(Saved data entries)
--

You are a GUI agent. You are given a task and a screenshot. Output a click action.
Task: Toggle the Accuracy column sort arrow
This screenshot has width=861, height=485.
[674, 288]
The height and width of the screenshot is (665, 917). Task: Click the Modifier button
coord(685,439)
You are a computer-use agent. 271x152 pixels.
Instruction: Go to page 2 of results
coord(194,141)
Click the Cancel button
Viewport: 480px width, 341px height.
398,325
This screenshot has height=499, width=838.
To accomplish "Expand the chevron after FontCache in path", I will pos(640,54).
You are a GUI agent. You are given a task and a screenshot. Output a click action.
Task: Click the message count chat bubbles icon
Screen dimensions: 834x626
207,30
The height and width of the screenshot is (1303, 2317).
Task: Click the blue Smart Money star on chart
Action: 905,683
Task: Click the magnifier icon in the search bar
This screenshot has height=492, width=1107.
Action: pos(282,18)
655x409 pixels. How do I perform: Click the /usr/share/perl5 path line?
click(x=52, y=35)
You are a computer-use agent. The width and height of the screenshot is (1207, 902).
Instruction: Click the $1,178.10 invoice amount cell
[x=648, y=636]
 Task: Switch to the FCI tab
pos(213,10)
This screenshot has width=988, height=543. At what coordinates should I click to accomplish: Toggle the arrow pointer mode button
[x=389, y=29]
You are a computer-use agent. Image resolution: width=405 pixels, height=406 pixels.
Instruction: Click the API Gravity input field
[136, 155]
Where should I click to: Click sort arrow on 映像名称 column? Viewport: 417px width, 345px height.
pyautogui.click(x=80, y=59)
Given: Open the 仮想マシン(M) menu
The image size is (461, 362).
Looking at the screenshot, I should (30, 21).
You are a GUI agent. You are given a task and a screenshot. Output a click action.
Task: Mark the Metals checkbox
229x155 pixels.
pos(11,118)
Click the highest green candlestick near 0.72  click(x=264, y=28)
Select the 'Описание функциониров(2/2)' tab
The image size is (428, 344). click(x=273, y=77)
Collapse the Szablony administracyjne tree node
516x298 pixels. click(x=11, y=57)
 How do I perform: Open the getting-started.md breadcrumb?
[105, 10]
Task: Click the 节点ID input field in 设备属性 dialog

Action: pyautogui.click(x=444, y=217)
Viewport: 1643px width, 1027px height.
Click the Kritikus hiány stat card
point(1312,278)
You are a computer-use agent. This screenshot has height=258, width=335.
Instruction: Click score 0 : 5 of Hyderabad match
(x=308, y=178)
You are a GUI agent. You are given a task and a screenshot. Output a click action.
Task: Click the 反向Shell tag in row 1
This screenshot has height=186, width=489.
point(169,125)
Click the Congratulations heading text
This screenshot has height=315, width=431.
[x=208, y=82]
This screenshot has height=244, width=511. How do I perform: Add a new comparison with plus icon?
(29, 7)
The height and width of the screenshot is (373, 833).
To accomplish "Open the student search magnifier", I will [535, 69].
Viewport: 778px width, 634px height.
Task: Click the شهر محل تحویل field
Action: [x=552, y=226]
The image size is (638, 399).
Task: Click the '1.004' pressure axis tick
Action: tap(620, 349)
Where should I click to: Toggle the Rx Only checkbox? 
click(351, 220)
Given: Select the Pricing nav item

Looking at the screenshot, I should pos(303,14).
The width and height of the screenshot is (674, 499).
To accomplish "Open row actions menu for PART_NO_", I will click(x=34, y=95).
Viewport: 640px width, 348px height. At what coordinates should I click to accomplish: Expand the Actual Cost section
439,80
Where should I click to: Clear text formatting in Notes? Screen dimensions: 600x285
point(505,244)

--

▶ _Action item_
Would you copy out exactly the lines from the one holding "Click the Congratulations heading text" through the end of the entries above, both ends included?

▶ _Solution_
Click the Congratulations heading text
This screenshot has height=315, width=431.
[x=208, y=82]
This screenshot has height=244, width=511. How do I perform: Add a new comparison with plus icon?
(29, 7)
The height and width of the screenshot is (373, 833).
To accomplish "Open the student search magnifier", I will [535, 69].
Viewport: 778px width, 634px height.
Task: Click the شهر محل تحویل field
Action: [x=552, y=226]
The image size is (638, 399).
Task: Click the '1.004' pressure axis tick
Action: tap(620, 349)
Where should I click to: Toggle the Rx Only checkbox? 
click(351, 220)
Given: Select the Pricing nav item

Looking at the screenshot, I should pos(303,14).
The width and height of the screenshot is (674, 499).
To accomplish "Open row actions menu for PART_NO_", I will click(x=34, y=95).
Viewport: 640px width, 348px height. At what coordinates should I click to accomplish: Expand the Actual Cost section
439,80
Where should I click to: Clear text formatting in Notes? Screen dimensions: 600x285
point(505,244)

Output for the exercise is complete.